I’ve been a huge fan of Japanese culture for a long part of my life, and I think there’s a reason most Japanese people stay small, fit, and healthy (which all contributes to their longer average lifespan compared to Americans). And I think that’s their dependence on fish, fresh vegetables, and smaller portions. What else could you really need in an island culture such as theirs?

Really, there’s nothing more that humans really need. It’s just that we’ve had such insane amounts of technological leaps and bounds over the past half century that food has become so entirely specialized and processed to save money. In reality, though, all you need to do is go back to our roots, make your own meals with fresh ingredients, and profit. Your body will thank you. Your mind will thank you. And your future self will thank you when you’re much healthier than you could have been had you kept your chips and candy boxes around.

Sticking with Your Hobbies

Being a fanatic of something, in particular, can be an exciting hobby to partake in and keep up on. Especially if you’ve got friends or family members who are also interested in that very hobby that you love. The more you get to share your experiences regarding that hobby, the more ingrained you become in it.

While that’s a good thing, it’s also a bad factor in maintaining that hobby if you don’t have anyone to share your experiences with. Because then, you may lose motivation, you may lose all interest, or you just may wish you had a friend to participate with you.

Oftentimes our hobbies are extremely niche interests that no one else actually does want to join you in, and that alone can turn you off to continuing the hobby.
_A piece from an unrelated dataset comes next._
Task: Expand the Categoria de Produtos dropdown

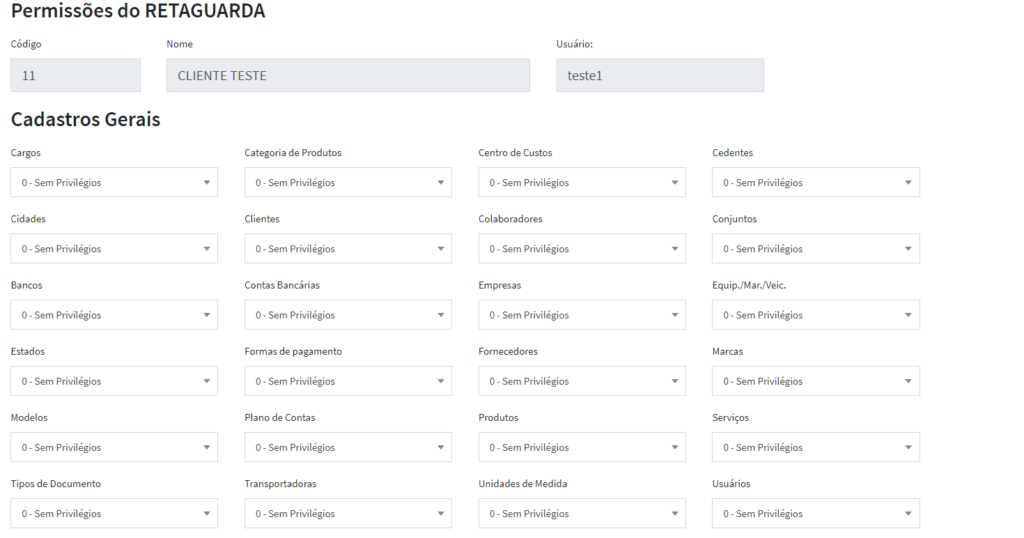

Other times, though, it’s something fairly mainstream, so finding others who are also interested isn’t hard in the slightest.

For me, I’m into a wide range of things. But one that has held my interest for pretty much all my life is video games. And I do my favorite games a disservice by just referring to all of them collectively as “video games” as if they are all similar. News flash: they’re not similar in the slightest.

First off, there are many different genres of video games. And beyond that, there are games on different consoles and some on mobile. The few games that pique my interest span different consoles and a wide variety of genres, meaning I’m into some niche games and some others that are pretty popular.

With a hobby like this, though, a lot of games come and go. And that’s why I keep my older cartridges stored in cardboard boxes. There’s no better way to remind yourself of the games you used to play other than holding onto them in case you want to play them in the future. Though I know I never will, it’s something about the nostalgia that keeps me cramming more into those old cardboard boxes instead of getting rid of them or selling what I do have for a little extra cash. I’m sure a lot of you can commiserate with me when I say it’s not easy getting rid of things you used to love.

No matter what your hobby is, don’t give up on it even if others aren’t around to enjoy it with you. You should stick to what you love and try to find online communities at the very least. Apps like Reddit help with those problems, because there will always be someone out there who is just as much a fanatic of your hobby as you.